“No, you, like...You don’t smell, and everything else does. You’re a space in the smell.”
Huh. No one had told me.
“So, Ronnie,” Cruz broke in, “let me see if I understand this. You were on your way to the clearing, and you passed someone you thought was Scarlett, going in the other direction?”
“Yeah.”
“And then you came into the clearing, and you saw her and me.”
“Yeah...wait,” Ronnie said, wrinkling his forehead. “I didn’t think about that. I felt you going back the other way.”
“That’s not possible, Ronnie.”
“Yeah...So I guess it couldn’t have been you, right? Because I saw you right after that, and you were back in the clearing.” He gave a relieved laugh, relaxing down on his seat. “Christ, when I saw you come in the store, I thought you were here to kill me, too.”
“Wait, you actually thought I did
that
?” I blame sleep deprivation, but it actually took me that long to figure out what he’d meant.
“Well, yeah. We all know about you. I’ve been near you before at the bar. Who else would feel like that?”
Cruz and I locked eyes, and I suddenly felt very cold.

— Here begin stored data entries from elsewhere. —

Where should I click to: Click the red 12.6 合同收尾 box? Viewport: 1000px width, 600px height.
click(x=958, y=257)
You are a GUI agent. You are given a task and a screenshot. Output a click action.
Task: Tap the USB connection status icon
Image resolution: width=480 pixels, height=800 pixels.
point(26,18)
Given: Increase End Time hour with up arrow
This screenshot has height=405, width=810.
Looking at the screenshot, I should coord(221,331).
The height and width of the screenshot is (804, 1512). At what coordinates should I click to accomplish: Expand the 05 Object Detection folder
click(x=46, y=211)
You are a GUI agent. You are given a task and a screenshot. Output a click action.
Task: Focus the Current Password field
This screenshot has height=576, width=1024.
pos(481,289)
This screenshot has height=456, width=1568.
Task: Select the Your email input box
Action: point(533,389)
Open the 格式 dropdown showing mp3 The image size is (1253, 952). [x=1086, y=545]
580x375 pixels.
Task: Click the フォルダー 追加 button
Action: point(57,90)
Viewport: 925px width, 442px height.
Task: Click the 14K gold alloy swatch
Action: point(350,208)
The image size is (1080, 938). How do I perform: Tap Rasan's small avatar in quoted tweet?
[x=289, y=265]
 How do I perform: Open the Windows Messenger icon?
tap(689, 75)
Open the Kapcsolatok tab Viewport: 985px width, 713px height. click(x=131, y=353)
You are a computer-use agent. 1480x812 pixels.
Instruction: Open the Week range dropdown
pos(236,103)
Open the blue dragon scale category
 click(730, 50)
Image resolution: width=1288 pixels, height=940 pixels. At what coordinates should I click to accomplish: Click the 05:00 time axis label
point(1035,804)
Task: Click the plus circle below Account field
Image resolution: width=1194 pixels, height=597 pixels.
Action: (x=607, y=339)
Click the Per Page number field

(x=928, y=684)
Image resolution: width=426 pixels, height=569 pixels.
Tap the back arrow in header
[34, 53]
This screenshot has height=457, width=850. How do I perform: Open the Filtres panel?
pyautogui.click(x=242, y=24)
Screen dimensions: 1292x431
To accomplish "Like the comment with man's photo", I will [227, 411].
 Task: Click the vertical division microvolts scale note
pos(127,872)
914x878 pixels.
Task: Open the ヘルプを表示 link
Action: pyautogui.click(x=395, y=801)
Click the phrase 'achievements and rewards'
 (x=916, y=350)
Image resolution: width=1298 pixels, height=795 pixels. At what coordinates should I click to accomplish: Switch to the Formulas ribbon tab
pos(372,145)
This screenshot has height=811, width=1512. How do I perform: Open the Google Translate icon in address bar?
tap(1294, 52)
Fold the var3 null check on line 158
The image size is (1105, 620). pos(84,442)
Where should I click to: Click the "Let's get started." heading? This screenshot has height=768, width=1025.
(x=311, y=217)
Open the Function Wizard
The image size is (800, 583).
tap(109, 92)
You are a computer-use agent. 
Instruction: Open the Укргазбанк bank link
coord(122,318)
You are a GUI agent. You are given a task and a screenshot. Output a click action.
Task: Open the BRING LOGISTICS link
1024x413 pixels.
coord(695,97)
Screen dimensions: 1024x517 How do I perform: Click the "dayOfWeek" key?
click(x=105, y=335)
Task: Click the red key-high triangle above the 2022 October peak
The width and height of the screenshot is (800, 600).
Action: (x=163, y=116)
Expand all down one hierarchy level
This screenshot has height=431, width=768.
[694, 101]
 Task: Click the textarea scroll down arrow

“Another null,” I said softly.
The day I met Olivia was the day of my mom and dad’s funeral.
I hadn’t trusted my ability to drive, so I’d taken the train to Esperanza, feeling as if I were the main character in a movie that had suddenly switched genres. A week earlier, I’d been in a fun coming-of-age-in-college story. Suddenly, I was in a tragedy.
Jack picked me up at the station. He was obviously trying to look strong, but his eyes matched his scraggly red hair. At a little over six feet, my brother didn’t exactly tower over me, but he seemed huge and awkward as I walked up, unsure if he should go for a hug or a cheek peck or just take my overnight bag and march off. I dropped the bag and stepped into his arms. I’m all for feminism, but there’s something primal and comforting about being engulfed by someone bigger than you. When I pulled away, there were wet spots on his dark-blue button-down. I must have looked embarrassed, because he gave a little
it’s nothing
shrug and picked up my bag.
I can’t remember anything about the funeral home or the service, or how I got to the cemetery. It was like one minute I was leaving the station with Jack, then there was a blur of tears, and then we were looking down at the coffins as they were lowered into the earth. I kept thinking they weren’t just holes in the ground, they were holes in the world. Like once there was a space that was occupied by my mom and dad, and then that space had been violently
punched out, leaving a raw hole with ragged edges.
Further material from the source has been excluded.